Sulla Colonna traiana a Roma, si può scorgere un rilievo particolarmente interessante: una scena di battaglia tra romani e cavalieri catafratti, molto probabilmente Sarmati. Essi combatterono contro Roma, stando al fianco dei Daci durante la campagna di Traiano nel dato territorio, ai primordi del II secolo d.C. Ma, esattamente, chi erano questi Sarmati?
Di loro abbiamo notizie intorno al VII secolo a.C., i primi a parlarcene sono i greci (i quali fantasticano sulle loro donne, definendole “guerriere amazzoni”). Da tali scritti, comparati alle ricerche di carattere archeologico, comprendiamo come il popolo dei Sarmati, o per meglio dire, la confederazione tribale dei Sarmati fu di origine iranica. Probabilmente imparentati con gli Sciti, essi predilessero il nomadismo alla sedentarietà.
In un continuo di battaglie e guerre con popoli vicini e concorrenti, i Sarmati si fecero un nome in qualità di guerrieri feroci, particolarmente abili con arco e frecce. Aperti alla cultura persiana, a comporre la confederazione erano numerose tribù, ma le principali furono quattro: Iazigi, Roxolani, Aorsi e Alani.

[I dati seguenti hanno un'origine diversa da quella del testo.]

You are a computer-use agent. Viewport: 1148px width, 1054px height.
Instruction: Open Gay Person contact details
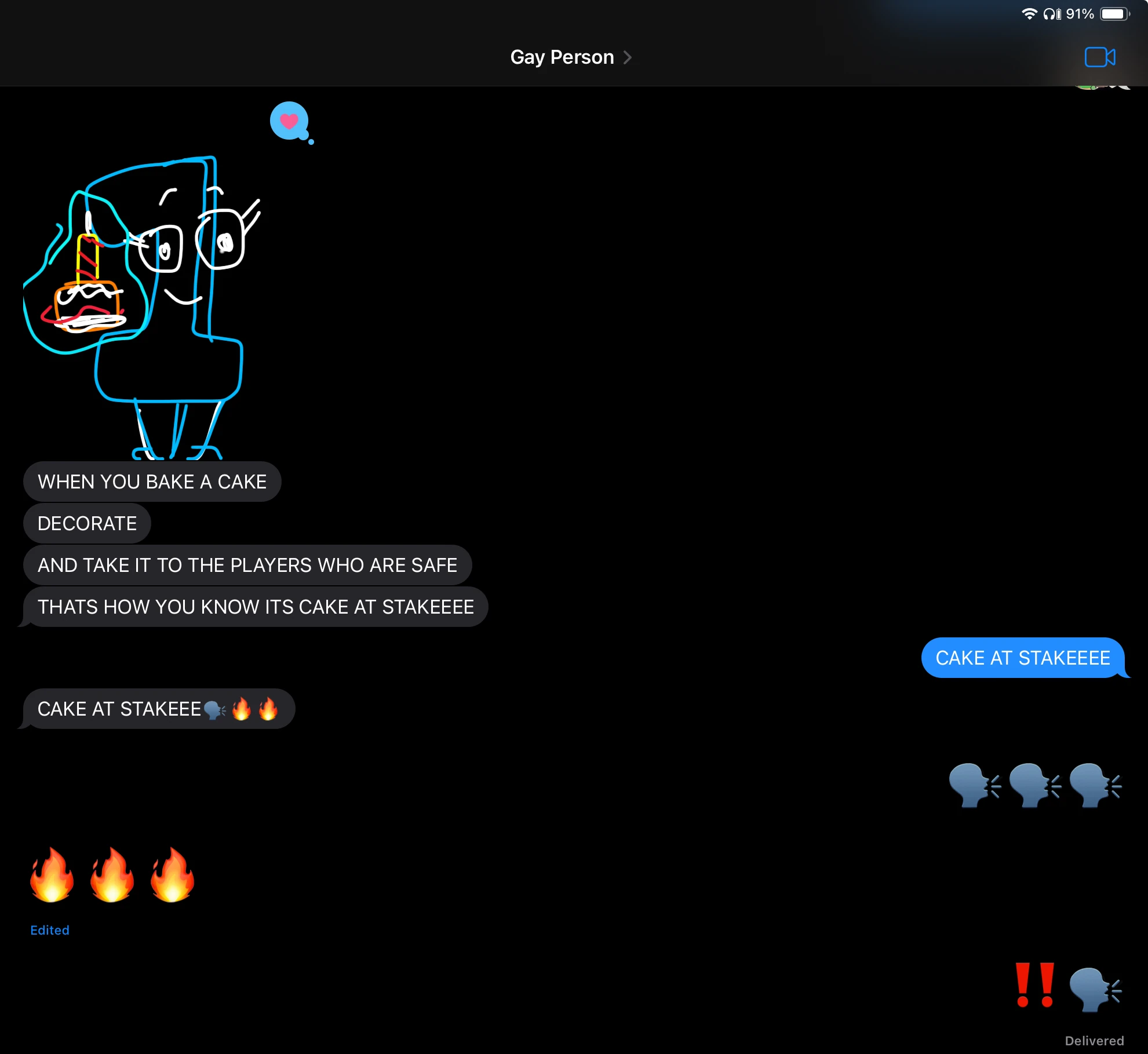coord(562,57)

Esse vivevano in una zona compresa ad est del Don e a sud degli Urali.
Quando questo popolo nomade entrò in contatto con i romani, colpirono in particolar modo per le abilità a cavallo dimostrate negli scontri. Si dice abbiano influenzato la composizione dei futuri reparti di cavalleria (non proprio il fiore all’occhiello della macchina militare romana). Anzi, per un periodo di tempo servirono proprio come ausiliari, combattendo per Marco Aurelio in Britannia, solo per fare un esempio.

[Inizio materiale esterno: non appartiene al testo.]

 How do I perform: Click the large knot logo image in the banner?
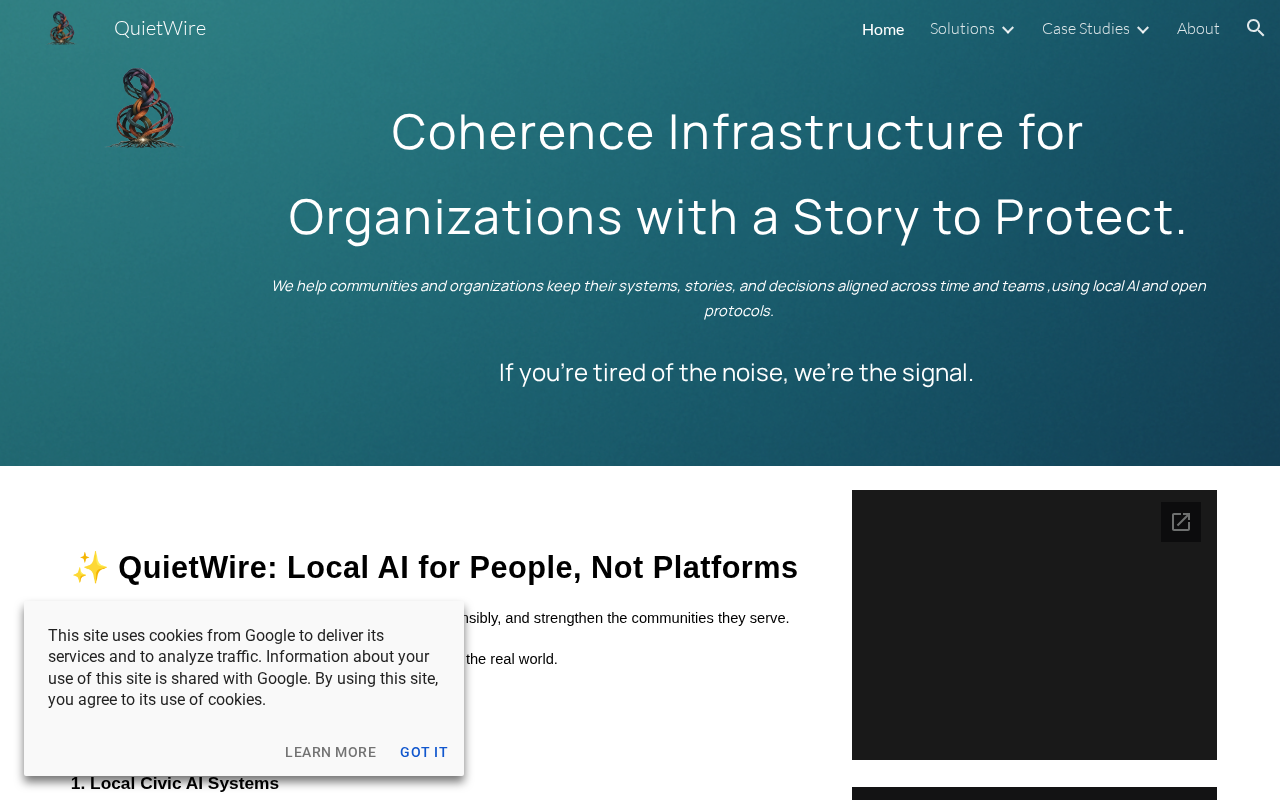point(143,108)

Con il trascorrere dei secoli, soprattutto dopo la dissoluzione della parte occidentale dell’impero romano, i Sarmati a loro volta vissero dei fortissimi dissidi interni. Guerre intestine, interessi contrastanti e chissà quali altri problemi condussero al tramonto la leggenda dei guerrieri sarmati. Vogliamo però lasciarvi con la descrizione di un autore romano, Ammiamo Marcellino, che così parlava dei Sarmati.

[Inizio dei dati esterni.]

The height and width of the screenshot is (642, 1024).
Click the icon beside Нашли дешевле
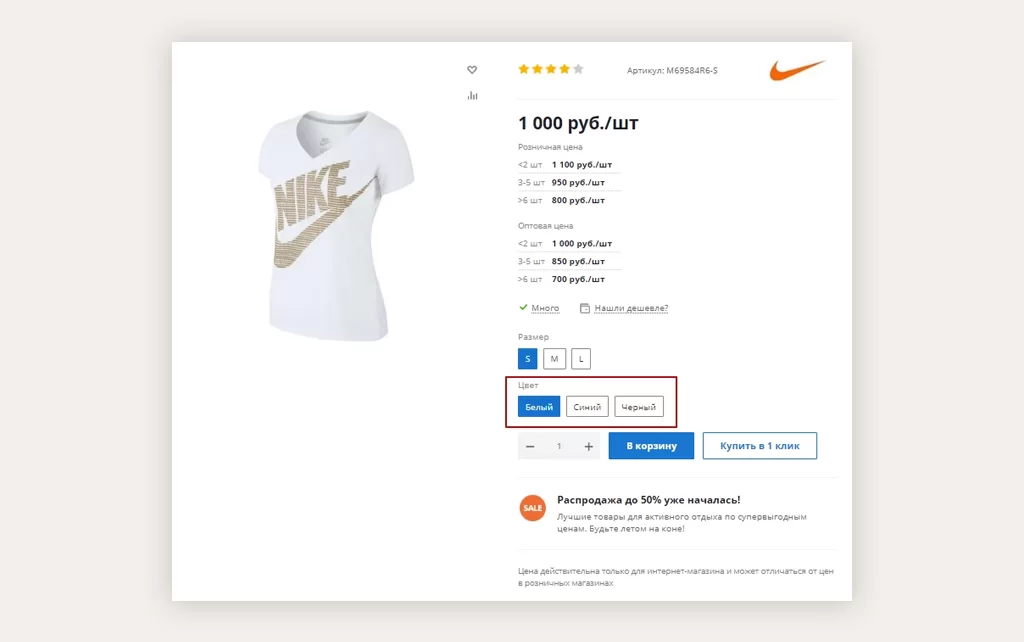click(585, 308)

“Esperti più in razzie che in campo aperto, portano aste più lunghe del consueto ed indossano corazze formate da piastre di corna raschiate e levigate, adattate come piume sulle loro vesti di lino. I loro cavalli vengono spesso castrati, al fine di evitare che si imbizzarriscano o nelle imboscate, divenuti focosi, non tradiscano i loro cavalieri con frequenti nitriti. Montano questi cavalli veloci ed obbedienti, cavalcano per spazi immensi quando inseguono i nemici o se sono in fuga“.